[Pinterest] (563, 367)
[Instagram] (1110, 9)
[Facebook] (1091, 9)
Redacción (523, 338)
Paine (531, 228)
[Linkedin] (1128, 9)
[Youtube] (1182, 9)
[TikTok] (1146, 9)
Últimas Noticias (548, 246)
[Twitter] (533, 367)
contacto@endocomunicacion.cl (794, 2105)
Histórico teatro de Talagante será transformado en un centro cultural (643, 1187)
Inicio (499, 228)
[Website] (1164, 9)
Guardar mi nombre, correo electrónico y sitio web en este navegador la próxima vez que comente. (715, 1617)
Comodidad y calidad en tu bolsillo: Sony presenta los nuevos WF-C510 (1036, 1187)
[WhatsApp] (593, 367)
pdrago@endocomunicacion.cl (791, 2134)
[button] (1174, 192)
───
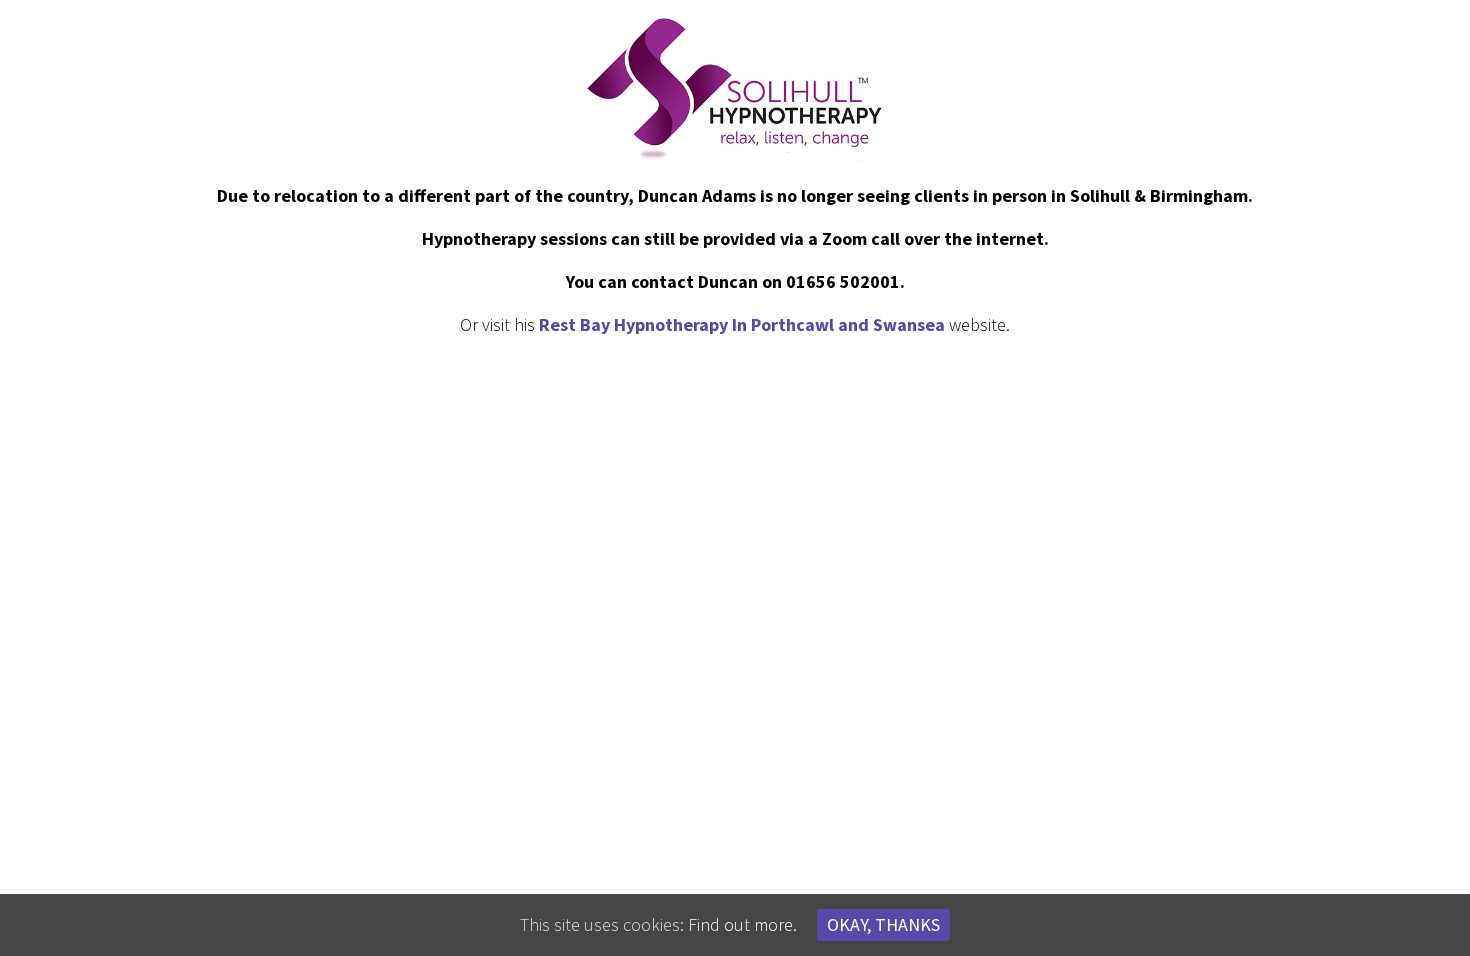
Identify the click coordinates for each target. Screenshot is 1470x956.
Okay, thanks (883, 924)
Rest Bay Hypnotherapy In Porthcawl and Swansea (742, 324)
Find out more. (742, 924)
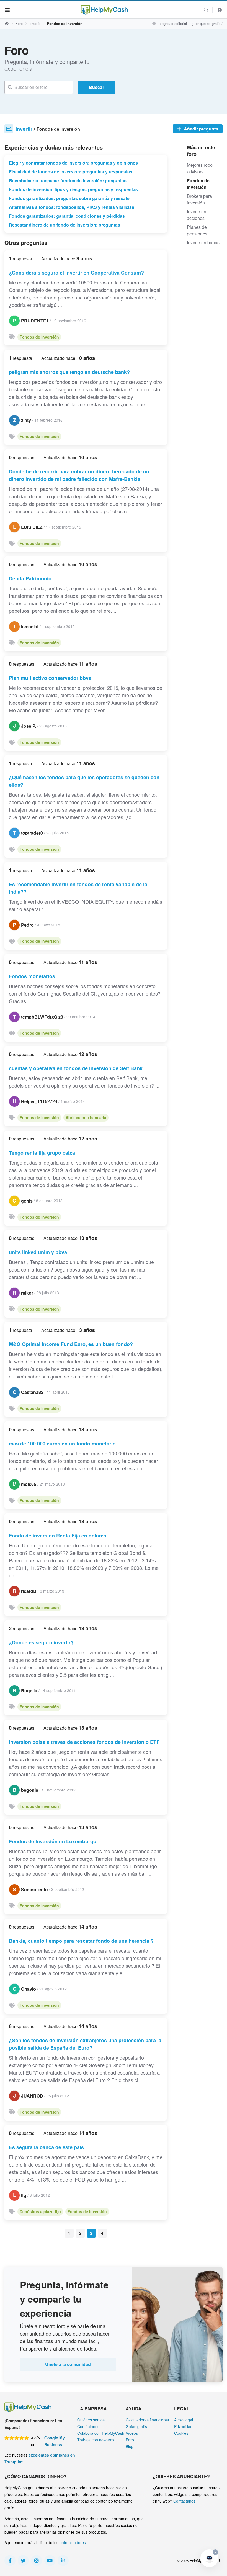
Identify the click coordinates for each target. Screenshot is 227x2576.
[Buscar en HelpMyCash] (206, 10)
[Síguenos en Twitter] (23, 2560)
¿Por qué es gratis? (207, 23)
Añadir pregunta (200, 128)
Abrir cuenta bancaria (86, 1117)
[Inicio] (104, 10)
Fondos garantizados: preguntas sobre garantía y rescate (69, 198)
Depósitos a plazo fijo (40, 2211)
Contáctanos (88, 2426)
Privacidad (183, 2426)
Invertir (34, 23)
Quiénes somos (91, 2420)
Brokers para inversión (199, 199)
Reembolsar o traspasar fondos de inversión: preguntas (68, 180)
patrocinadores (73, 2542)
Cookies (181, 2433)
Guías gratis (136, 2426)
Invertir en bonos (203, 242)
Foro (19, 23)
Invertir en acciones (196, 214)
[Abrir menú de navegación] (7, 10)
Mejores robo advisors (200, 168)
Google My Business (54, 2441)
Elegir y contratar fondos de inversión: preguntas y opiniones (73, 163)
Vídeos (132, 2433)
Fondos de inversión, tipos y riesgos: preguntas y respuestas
───
## TASK REQUIREMENTS
Please give back exactly the lines of this listing beginning at the line with "Elegir y contratar" and ending with the line with "Fondos de inversión, tipos", both included, and nothing else.

## RESULT BELOW
Elegir y contratar fondos de inversión: preguntas y opiniones (73, 163)
Vídeos (132, 2433)
Fondos de inversión, tipos y riesgos: preguntas y respuestas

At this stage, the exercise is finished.